Index nested loop join is also beneficial when there is a highly selective index
SELECT mr.movieid FROM actors a, movieroles mr WHERE a.name = 'Kevin' and a.surname = 'Bacon' and a.id = mr.actorid;
For frequently asked queries, indices might be created to allow index only searches.
For example, given (name, surname, id) for actors, answering a query like one below now requires only an index search for actors.
- ::
- SELECT
mr.movieid
- FROM
actors a , movieroles mr
- WHERE
a.name = ‘Kevin’ and a.surname = ‘Bacon’ and a.id = mr.actorid;
This is in effect a type of vertical partitioning.

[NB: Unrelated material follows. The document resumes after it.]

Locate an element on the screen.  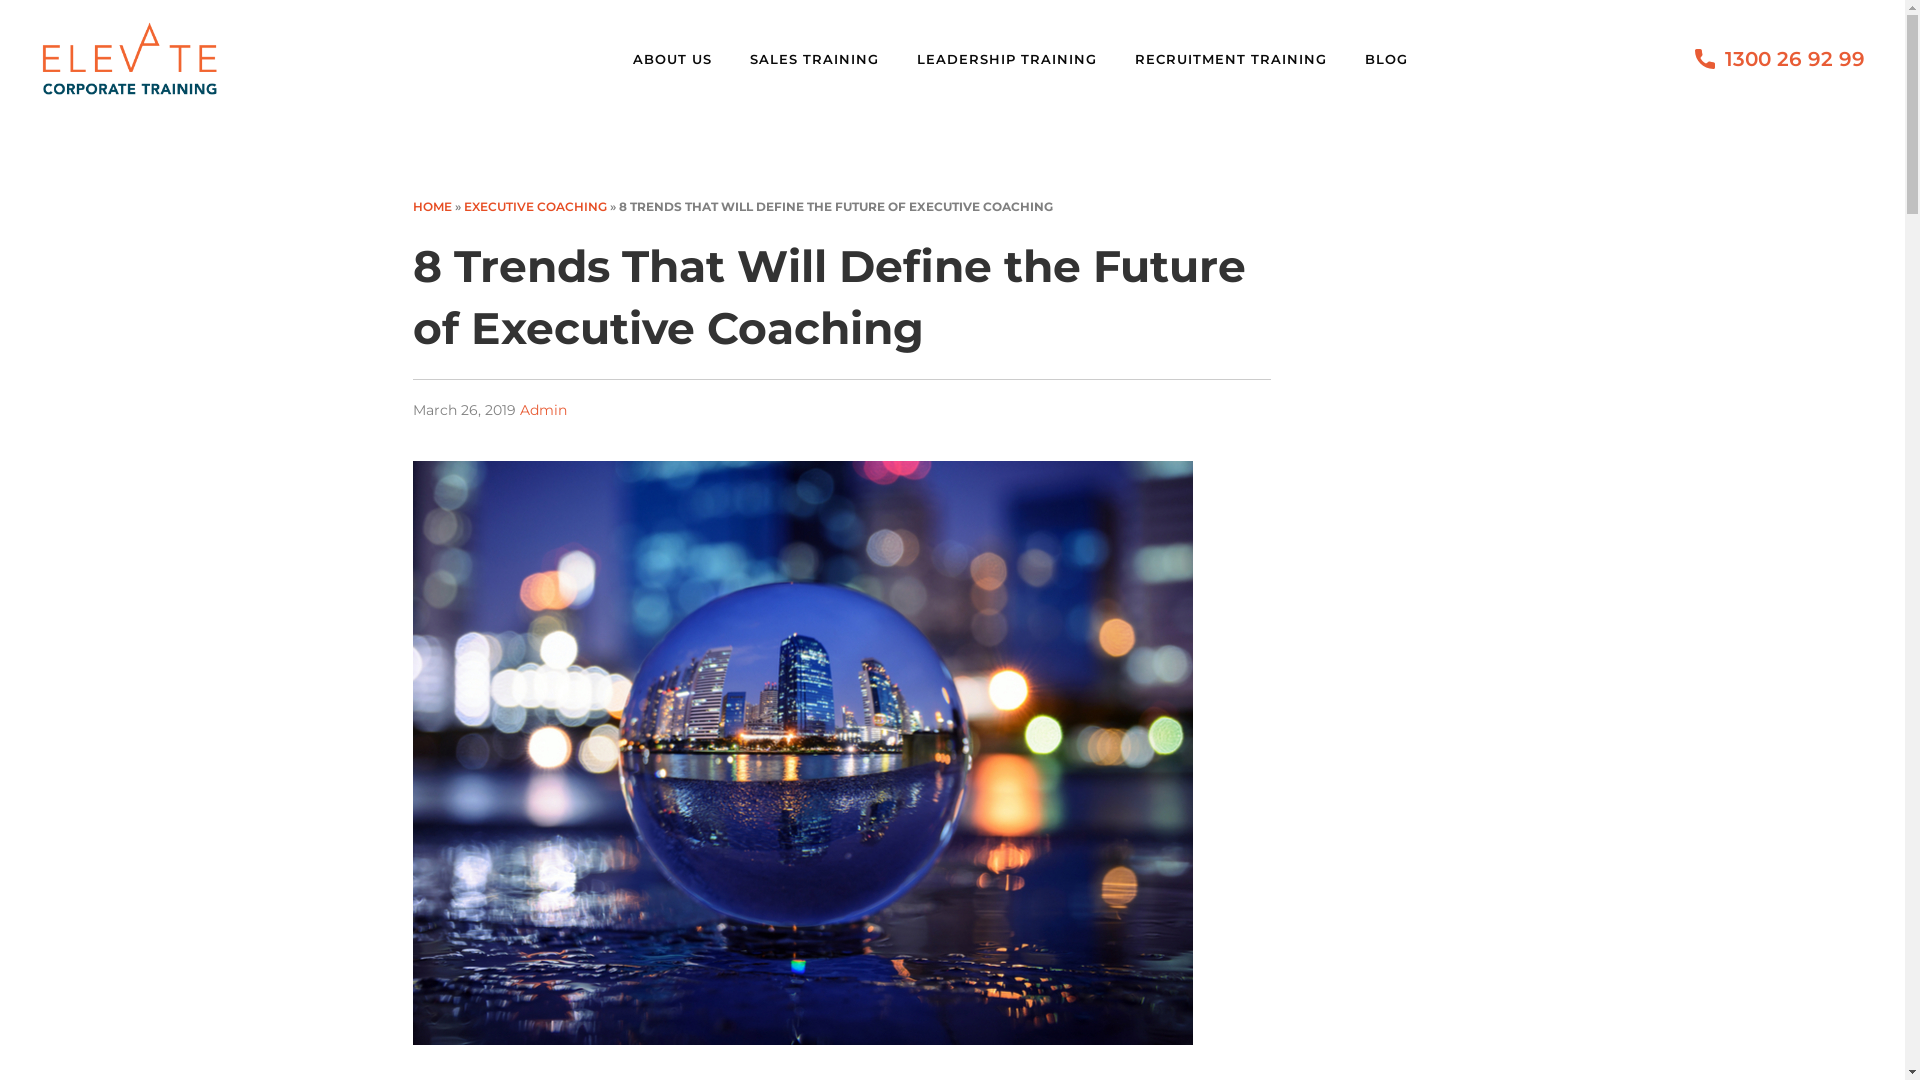
EXECUTIVE COACHING is located at coordinates (536, 206).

For example, given a query like the one below:
SELECT a2.name , a2.surname FROM actors a1 , movieroles mr1 , movieroles mr2 , actors a2 WHERE a1.name = 'Kevin' and a1.surname = 'Bacon' and a1.id = mr1.actorid and mr1.movieid = mr2.movieid and a2.id = mr2.actorid;
for A1, the index is searched in the usual way.
For A2, the index on(stagename, actorid) can be searched fully instead of the relation to speed up the query.
Indices do not always help reduce the cost of queries:
they must be selective
they must be significantly smaller in size than the relation they are indexing
they must be used often in queries where they make a difference
Foreign keys introduce hidden costs to updates since they must be checked for all updates that relate to them
Count queries can be answered using indices on attributes with a “NOT NULL”” constraint (check if the index indices null values)
Other hints¶
Partition data to multiple disks
Place data that is accessed sequentially on its own disk
Invoke parallel query processing when multiple CPUs are available
Create more detailed statistics (histograms)
Recompute statistics periodically as needed
Examine the query plans generated by the system and influence them as necessary
Postgresql Optimizer¶
Postgresql’s CBO (cost-based-optimizer) relies heavily on table statistics being available for all tables used in a query.
analyze;
will recompute the statistics for all the tables in a database.
Must be run periodically for updated statistics.
You can ask the optimizer to give you the query plan for a query.
EXPLAIN query ; EXPLAIN SELECT mr.movieid FROM actors a, movieroles mr WHERE a.name = 'Kevin' and a.surname = 'Bacon' and a.id = mr.actorid; QUERY PLAN ---------------------------------------------------------------------------------------------- Hash Join (cost=3302.62..8991.86 rows=2 width=4) Hash Cond: (mr.actorid = a.id) -> Seq Scan on movieroles mr (cost=0.00..4695.07 rows=265107 width=8) -> Hash (cost=3302.61..3302.61 rows=1 width=4) -> Seq Scan on actors a (cost=0.00..3302.61 rows=1 width=4) Filter: (((name)::text = 'Kevin'::text) AND ((surname)::text = 'Bacon'::text)) (6 rows)
Summary¶
There are many methods from changing data model, queries and storage methods to improve performance.
Performance must be improved for the whole workload. Compute the total cost of all queries multiplied by their frequency before and after tuning.
Tuning is a complex optimization problem due to dependencies between different actions. Concentrate on queries that contribute most to the workload.